The negative gearing debate has dominated headlines throughout 2025, with Treasury modelling requests sparking political controversy during the April federal election campaign. But as Australia’s property market hits record valuations and buyers navigate increasingly complex decisions, what does the data actually tell us?
Australian Property Market October 2025: Current State
Australia’s residential property market reached $11.8 trillion in October 2025, growing by $678 billion over the past year. National housing values rose 2.2% in the September quarter (the largest quarterly increase since May 2024) with annual growth at 4.8%.
Brisbane property prices have surged 9.5% year-on-year, Sydney is up 3.4%, and Melbourne has climbed 2.3%. Brisbane has overtaken Melbourne to become Australia’s second-most expensive housing market for the first time.

Task to complete
Answer these from the passage on Australia's property market:
1. During which campaign did Treasury modelling requests spark political controversy?
2. What was Australia's residential property market worth in October 2025?
3. Which city overtook Melbourne as the country's second-most expensive housing market?

Provided material
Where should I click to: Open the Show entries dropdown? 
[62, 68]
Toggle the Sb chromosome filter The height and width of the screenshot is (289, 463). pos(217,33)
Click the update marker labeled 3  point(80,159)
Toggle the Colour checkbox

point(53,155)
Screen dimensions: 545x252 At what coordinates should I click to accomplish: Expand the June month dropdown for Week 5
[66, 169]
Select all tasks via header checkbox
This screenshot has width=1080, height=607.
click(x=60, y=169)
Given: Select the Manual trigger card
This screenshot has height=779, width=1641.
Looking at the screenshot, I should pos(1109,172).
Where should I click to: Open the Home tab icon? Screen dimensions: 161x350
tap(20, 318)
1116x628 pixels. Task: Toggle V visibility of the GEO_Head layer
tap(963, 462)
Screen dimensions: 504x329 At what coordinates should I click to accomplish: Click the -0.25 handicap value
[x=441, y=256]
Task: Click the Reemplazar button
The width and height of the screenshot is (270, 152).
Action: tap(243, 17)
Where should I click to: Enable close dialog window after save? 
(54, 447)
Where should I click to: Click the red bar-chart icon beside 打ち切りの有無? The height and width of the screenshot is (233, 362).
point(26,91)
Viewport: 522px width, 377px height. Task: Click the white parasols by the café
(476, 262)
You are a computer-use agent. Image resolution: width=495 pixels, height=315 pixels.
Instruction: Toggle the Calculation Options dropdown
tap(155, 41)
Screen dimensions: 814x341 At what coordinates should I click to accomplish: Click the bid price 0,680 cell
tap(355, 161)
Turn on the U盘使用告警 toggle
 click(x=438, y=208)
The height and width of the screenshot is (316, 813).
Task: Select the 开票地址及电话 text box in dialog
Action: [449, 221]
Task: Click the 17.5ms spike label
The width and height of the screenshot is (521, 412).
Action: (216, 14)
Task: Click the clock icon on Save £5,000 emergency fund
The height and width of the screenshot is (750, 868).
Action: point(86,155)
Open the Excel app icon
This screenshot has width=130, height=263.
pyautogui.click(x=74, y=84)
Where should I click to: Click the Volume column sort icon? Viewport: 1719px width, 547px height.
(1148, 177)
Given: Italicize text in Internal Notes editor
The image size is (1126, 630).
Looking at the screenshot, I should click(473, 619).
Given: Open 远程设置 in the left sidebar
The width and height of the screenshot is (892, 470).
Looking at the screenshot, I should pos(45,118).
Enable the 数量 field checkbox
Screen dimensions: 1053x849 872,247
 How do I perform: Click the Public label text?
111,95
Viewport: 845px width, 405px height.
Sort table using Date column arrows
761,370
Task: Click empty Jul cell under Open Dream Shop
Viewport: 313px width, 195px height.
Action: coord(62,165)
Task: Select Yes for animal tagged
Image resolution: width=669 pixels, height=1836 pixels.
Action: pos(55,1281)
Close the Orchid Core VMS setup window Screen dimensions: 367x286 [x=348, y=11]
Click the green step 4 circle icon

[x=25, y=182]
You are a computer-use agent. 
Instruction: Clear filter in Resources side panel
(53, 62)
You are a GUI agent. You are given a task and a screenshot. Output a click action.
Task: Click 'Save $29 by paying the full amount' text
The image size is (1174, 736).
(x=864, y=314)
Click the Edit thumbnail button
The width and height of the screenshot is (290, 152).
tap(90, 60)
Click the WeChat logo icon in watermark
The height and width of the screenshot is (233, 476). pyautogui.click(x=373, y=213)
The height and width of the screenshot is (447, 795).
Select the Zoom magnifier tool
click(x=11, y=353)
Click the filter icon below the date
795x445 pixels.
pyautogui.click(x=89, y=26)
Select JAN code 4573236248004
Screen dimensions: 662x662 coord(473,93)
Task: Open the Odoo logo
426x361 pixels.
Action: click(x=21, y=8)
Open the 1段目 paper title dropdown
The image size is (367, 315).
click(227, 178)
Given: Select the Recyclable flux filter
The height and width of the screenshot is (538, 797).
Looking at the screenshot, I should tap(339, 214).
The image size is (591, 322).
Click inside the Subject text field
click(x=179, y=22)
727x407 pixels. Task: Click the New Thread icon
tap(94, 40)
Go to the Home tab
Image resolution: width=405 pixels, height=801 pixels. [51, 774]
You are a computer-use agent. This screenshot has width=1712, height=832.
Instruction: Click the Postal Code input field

Task output
1. The April federal election campaign
2. $11.8 trillion
3. Brisbane